What you are asked to do: Copy the records below line for line, reproducing every character without alteration.

***** Items

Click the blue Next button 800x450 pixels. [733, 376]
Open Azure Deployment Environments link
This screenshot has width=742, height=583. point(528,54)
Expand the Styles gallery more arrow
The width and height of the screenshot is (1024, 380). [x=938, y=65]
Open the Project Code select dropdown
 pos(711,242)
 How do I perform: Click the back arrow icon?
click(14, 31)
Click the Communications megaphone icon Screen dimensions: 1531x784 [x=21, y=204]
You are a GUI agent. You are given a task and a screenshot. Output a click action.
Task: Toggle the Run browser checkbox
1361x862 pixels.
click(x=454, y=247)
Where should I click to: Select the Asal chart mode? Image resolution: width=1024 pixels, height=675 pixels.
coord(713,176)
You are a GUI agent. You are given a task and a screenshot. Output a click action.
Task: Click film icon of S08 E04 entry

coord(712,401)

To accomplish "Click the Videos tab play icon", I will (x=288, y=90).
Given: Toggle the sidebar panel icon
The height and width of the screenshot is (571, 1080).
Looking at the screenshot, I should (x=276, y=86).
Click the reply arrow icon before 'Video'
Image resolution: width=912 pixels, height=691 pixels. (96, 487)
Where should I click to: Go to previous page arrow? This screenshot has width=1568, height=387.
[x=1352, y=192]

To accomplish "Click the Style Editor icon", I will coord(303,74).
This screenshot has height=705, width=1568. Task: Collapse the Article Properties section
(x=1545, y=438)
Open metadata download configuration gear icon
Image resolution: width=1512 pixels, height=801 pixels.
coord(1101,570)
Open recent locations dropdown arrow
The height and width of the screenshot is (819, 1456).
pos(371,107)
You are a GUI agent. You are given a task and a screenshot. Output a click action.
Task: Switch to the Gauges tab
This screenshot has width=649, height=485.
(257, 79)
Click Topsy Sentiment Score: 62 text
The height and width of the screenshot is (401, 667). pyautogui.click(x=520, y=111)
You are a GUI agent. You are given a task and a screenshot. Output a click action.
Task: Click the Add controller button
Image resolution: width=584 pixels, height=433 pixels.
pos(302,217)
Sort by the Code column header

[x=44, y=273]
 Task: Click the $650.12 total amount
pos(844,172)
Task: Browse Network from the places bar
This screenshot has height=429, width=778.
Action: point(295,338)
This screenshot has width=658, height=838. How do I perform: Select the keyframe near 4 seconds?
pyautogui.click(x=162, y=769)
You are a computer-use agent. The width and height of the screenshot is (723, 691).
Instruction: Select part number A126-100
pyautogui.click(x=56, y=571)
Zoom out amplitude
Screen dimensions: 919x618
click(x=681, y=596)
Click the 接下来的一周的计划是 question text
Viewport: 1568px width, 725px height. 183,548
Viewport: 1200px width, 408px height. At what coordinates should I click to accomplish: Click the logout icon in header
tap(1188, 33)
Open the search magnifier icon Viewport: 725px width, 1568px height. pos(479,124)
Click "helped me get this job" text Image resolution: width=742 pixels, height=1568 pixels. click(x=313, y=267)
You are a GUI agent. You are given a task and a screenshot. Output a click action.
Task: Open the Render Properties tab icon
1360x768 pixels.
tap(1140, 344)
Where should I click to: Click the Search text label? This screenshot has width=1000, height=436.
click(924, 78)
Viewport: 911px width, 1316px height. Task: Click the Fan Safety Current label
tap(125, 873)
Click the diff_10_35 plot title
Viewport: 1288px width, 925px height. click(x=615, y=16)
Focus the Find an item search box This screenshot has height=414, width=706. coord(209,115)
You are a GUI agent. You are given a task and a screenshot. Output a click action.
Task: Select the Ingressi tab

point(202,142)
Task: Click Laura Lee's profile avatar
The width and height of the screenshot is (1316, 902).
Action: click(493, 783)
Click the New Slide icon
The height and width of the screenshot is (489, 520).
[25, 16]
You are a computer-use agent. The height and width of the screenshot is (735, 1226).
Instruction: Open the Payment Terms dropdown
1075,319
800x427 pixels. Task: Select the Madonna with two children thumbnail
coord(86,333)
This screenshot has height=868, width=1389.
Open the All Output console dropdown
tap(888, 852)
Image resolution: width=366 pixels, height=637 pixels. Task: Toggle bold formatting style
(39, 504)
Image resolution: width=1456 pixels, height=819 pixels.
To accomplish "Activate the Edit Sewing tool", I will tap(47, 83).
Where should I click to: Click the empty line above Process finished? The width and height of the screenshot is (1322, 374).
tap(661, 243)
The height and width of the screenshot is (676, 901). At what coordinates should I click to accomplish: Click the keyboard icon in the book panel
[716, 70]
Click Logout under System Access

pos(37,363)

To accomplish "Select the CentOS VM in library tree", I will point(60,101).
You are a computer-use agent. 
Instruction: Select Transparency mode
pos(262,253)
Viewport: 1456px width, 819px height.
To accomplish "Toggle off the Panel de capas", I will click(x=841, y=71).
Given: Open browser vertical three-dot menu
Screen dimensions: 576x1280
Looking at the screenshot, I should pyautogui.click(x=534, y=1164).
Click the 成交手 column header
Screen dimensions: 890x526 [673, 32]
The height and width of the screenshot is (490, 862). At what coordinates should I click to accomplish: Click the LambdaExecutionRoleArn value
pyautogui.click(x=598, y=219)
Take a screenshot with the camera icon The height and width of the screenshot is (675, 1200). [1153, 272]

**********

Exercise output:
Click the blue Next button 800x450 pixels. [733, 376]
Open Azure Deployment Environments link
This screenshot has width=742, height=583. point(528,54)
Expand the Styles gallery more arrow
The width and height of the screenshot is (1024, 380). [x=938, y=65]
Open the Project Code select dropdown
 pos(711,242)
 How do I perform: Click the back arrow icon?
click(14, 31)
Click the Communications megaphone icon Screen dimensions: 1531x784 [x=21, y=204]
You are a GUI agent. You are given a task and a screenshot. Output a click action.
Task: Toggle the Run browser checkbox
1361x862 pixels.
click(x=454, y=247)
Where should I click to: Select the Asal chart mode? Image resolution: width=1024 pixels, height=675 pixels.
coord(713,176)
You are a GUI agent. You are given a task and a screenshot. Output a click action.
Task: Click film icon of S08 E04 entry

coord(712,401)

To accomplish "Click the Videos tab play icon", I will (x=288, y=90).
Given: Toggle the sidebar panel icon
The height and width of the screenshot is (571, 1080).
Looking at the screenshot, I should (x=276, y=86).
Click the reply arrow icon before 'Video'
Image resolution: width=912 pixels, height=691 pixels. (96, 487)
Where should I click to: Go to previous page arrow? This screenshot has width=1568, height=387.
[x=1352, y=192]

To accomplish "Click the Style Editor icon", I will coord(303,74).
This screenshot has height=705, width=1568. Task: Collapse the Article Properties section
(x=1545, y=438)
Open metadata download configuration gear icon
Image resolution: width=1512 pixels, height=801 pixels.
coord(1101,570)
Open recent locations dropdown arrow
The height and width of the screenshot is (819, 1456).
pos(371,107)
You are a GUI agent. You are given a task and a screenshot. Output a click action.
Task: Switch to the Gauges tab
This screenshot has width=649, height=485.
(257, 79)
Click Topsy Sentiment Score: 62 text
The height and width of the screenshot is (401, 667). pyautogui.click(x=520, y=111)
You are a GUI agent. You are given a task and a screenshot. Output a click action.
Task: Click the Add controller button
Image resolution: width=584 pixels, height=433 pixels.
pos(302,217)
Sort by the Code column header

[x=44, y=273]
 Task: Click the $650.12 total amount
pos(844,172)
Task: Browse Network from the places bar
This screenshot has height=429, width=778.
Action: point(295,338)
This screenshot has width=658, height=838. How do I perform: Select the keyframe near 4 seconds?
pyautogui.click(x=162, y=769)
You are a computer-use agent. The width and height of the screenshot is (723, 691).
Instruction: Select part number A126-100
pyautogui.click(x=56, y=571)
Zoom out amplitude
Screen dimensions: 919x618
click(x=681, y=596)
Click the 接下来的一周的计划是 question text
Viewport: 1568px width, 725px height. 183,548
Viewport: 1200px width, 408px height. At what coordinates should I click to accomplish: Click the logout icon in header
tap(1188, 33)
Open the search magnifier icon Viewport: 725px width, 1568px height. pos(479,124)
Click "helped me get this job" text Image resolution: width=742 pixels, height=1568 pixels. click(x=313, y=267)
You are a GUI agent. You are given a task and a screenshot. Output a click action.
Task: Open the Render Properties tab icon
1360x768 pixels.
tap(1140, 344)
Where should I click to: Click the Search text label? This screenshot has width=1000, height=436.
click(924, 78)
Viewport: 911px width, 1316px height. Task: Click the Fan Safety Current label
tap(125, 873)
Click the diff_10_35 plot title
Viewport: 1288px width, 925px height. click(x=615, y=16)
Focus the Find an item search box This screenshot has height=414, width=706. coord(209,115)
You are a GUI agent. You are given a task and a screenshot. Output a click action.
Task: Select the Ingressi tab

point(202,142)
Task: Click Laura Lee's profile avatar
The width and height of the screenshot is (1316, 902).
Action: click(493, 783)
Click the New Slide icon
The height and width of the screenshot is (489, 520).
[25, 16]
You are a computer-use agent. The height and width of the screenshot is (735, 1226).
Instruction: Open the Payment Terms dropdown
1075,319
800x427 pixels. Task: Select the Madonna with two children thumbnail
coord(86,333)
This screenshot has height=868, width=1389.
Open the All Output console dropdown
tap(888, 852)
Image resolution: width=366 pixels, height=637 pixels. Task: Toggle bold formatting style
(39, 504)
Image resolution: width=1456 pixels, height=819 pixels.
To accomplish "Activate the Edit Sewing tool", I will tap(47, 83).
Where should I click to: Click the empty line above Process finished? The width and height of the screenshot is (1322, 374).
tap(661, 243)
The height and width of the screenshot is (676, 901). At what coordinates should I click to accomplish: Click the keyboard icon in the book panel
[716, 70]
Click Logout under System Access

pos(37,363)

To accomplish "Select the CentOS VM in library tree", I will point(60,101).
You are a computer-use agent. 
Instruction: Select Transparency mode
pos(262,253)
Viewport: 1456px width, 819px height.
To accomplish "Toggle off the Panel de capas", I will click(x=841, y=71).
Given: Open browser vertical three-dot menu
Screen dimensions: 576x1280
Looking at the screenshot, I should pyautogui.click(x=534, y=1164).
Click the 成交手 column header
Screen dimensions: 890x526 [673, 32]
The height and width of the screenshot is (490, 862). At what coordinates should I click to accomplish: Click the LambdaExecutionRoleArn value
pyautogui.click(x=598, y=219)
Take a screenshot with the camera icon The height and width of the screenshot is (675, 1200). [1153, 272]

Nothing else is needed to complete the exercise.